Homegrown Jihad Sweeps America

Homegrown Jihad Sweeps America

With two new cases of domestic terrorism this month, the U.S. must start to take this threat much more seriously.

This month has seen two cases of domestic terrorism break along storylines that have become depressingly familiar. The first, a Muslim immigrant, crafted a very self-styled jihad that aimed at killing his “sinful” neighbors. The second, a U.S. soldier who had suddenly converted to Islam, sought to join the jihad in Africa. While both young men were caught before carrying out their murderous objectives, the cases are cause for concern, despite the death of Osama bin Laden and the apparent decline of al-Qaeda as a fighting force.

Sami Osmakac, arrested on January 7, is an Albanian from Kosovo and a naturalized citizen who lives in the Tampa, Florida area. His trajectory of self-radicalization looks familiar to any who have examined similar cases of this idiosyncratic and alarming phenomenon. Osmakac, twenty-five years old, entered a world of self-styled jihadism, a violent fantasy life which exists more on the Internet than anywhere else. He seems to have developed a murderous loathing for “infidels” as well as for fellow Muslims whom he regarded as insufficiently pious—most Muslims, in other words.

Osmakac adopted the pseudo-Afghan getup, including unkempt beard, that is all the rage among al-Qaeda imitators worldwide. He was recently involved in a scuffle with a Christian preacher—predictably, given the jihadist tendency to self-parody, outside a Lady Gaga concert—and regularly posted angry videos online, de rigueur for the wannabe jihadist. His hateful utterances included the usual clichés: “We all have to die. Why not die the Islamic way?” plus mass-murder fantasies as “payback” for alleged crimes against Muslims.

Osmakac planned mass killings at nightclubs and other venues he considered symbols of his adopted homeland. Fortunately, he was arrested well short of actually pulling any of this off; his antics were known to local Muslims and were apparently reported to the FBI early on. Osmakac also exhibited a lack of common sense: he tried to purchase an al-Qaeda flag at a local store. While it is easy to laugh at these inept antics, which seems like those of the insightful British terrorism comedy film FourLions, the intent was real and frightening.

Much the same can be said about Craig Baxam, who was returned to the United States last week from Kenya after a failed effort to join al-Shabab, the local al-Qaeda affiliate in Somalia. More than forty Americans, mostly Somali immigrants, are reported to have joined al-Shabab, but Baxam is a native-born American who has served in the U.S. Army.

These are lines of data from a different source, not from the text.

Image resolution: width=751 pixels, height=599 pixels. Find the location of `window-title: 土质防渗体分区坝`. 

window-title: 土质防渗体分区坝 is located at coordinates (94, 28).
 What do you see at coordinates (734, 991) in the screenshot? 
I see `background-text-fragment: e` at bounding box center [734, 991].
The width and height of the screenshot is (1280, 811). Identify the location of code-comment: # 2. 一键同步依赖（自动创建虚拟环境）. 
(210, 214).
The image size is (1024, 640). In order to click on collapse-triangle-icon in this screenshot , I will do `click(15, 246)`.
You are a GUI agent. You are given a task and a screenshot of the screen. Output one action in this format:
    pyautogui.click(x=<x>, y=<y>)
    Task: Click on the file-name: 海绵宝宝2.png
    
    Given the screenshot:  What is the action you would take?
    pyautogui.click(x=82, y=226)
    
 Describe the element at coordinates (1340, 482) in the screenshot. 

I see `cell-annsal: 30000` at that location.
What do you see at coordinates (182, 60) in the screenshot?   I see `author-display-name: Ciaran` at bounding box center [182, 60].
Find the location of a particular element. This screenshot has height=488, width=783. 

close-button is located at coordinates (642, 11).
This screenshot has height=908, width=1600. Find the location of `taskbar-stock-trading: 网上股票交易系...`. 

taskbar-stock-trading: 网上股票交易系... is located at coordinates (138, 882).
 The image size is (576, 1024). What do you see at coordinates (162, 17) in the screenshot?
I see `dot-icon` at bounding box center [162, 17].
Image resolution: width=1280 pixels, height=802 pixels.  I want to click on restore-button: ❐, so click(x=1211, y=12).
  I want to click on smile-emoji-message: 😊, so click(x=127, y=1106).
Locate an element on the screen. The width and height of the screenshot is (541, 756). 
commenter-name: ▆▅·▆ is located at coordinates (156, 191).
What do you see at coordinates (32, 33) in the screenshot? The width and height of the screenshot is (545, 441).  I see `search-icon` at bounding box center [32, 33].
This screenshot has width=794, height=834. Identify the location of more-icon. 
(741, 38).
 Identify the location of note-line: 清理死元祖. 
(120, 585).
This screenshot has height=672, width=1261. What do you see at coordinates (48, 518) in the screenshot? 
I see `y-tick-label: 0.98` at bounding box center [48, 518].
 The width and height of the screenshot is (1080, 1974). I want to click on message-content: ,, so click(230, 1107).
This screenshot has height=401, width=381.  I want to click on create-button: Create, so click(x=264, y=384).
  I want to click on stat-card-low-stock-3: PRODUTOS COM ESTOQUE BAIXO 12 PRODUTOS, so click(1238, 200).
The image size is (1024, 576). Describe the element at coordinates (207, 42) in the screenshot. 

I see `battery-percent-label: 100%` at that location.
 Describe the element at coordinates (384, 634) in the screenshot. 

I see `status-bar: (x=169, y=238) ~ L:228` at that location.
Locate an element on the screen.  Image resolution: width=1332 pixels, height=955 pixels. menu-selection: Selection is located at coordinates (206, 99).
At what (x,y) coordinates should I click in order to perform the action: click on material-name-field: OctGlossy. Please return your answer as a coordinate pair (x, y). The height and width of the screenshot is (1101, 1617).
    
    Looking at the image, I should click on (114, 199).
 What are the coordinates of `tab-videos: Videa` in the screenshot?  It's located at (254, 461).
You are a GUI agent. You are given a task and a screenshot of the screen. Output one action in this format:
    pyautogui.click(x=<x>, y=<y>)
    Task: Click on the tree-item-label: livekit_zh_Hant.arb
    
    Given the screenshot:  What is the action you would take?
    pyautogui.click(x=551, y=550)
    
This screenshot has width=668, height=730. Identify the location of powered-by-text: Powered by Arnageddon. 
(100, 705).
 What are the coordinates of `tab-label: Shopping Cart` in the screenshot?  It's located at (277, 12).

The twenty-four-year-old, who grew up in the Washington, D.C. suburbs and joined the army in 2007, was trained in military intelligence and served in Iraq. While stationed in South Korea, he became a case study for what Daniel Pipes has called Sudden Jihad Syndrome. Baxam had never been particularly religious but was motivated to convert to Islam and abandon the entire life he had known. He left the army quickly and reportedly considered moving to a Muslim land like Afghanistan or the southern Philippines before deciding on Somalia. Baxam withdrew his life savings and attempted to make his way to al-Shabab. Fortunately, he seems to have been as inept as Osmakac and was intercepted by Kenyan authorities in late December, well short of joining anything. He has cooperated with the FBI since his arrest.

In both cases, young men born or raised in the United States opted for a violent ideology that offered an escape their problems and daily concerns. Both Osmakac and Baxam easily shed their original identities in favor of an imaginary community of the global “Muslim nation” that exists only online. It is difficult to imagine such cases would emerge so quickly in the pre-Internet age.

But there is good news in both cases. U.S. intelligence and law enforcement are doing their job well. The FBI was monitoring Osmakac for months before his arrest, and he eventually purchased weapons and explosives from an undercover FBI agent. Similarly, the speed with which Kenyan authorities arrested Baxam after his arrival in their country suggests effective intelligence sharing.

Nevertheless, it is cold comfort that, yet again, the FBI and our intelligence agencies were smarter than the would-be terrorists. Eventually luck runs out—particularly in the occasional cases in which the terrorists are not hopelessly inept—and people die. The United States must take homegrown jihad more seriously, regardless of political sensitivities. There should be a discussion about why young men turn on their own communities and want to murder their neighbors on behalf of an imagined community they know only through a computer screen.

John R. Schindler is professor of National Security Affairs at the U.S. Naval War College and chair of the Partnership for Peace Consortium’s Combating Terrorism Working Group. He is a former National Security Agency counterintelligence officer. The opinions expressed here are entirely his own.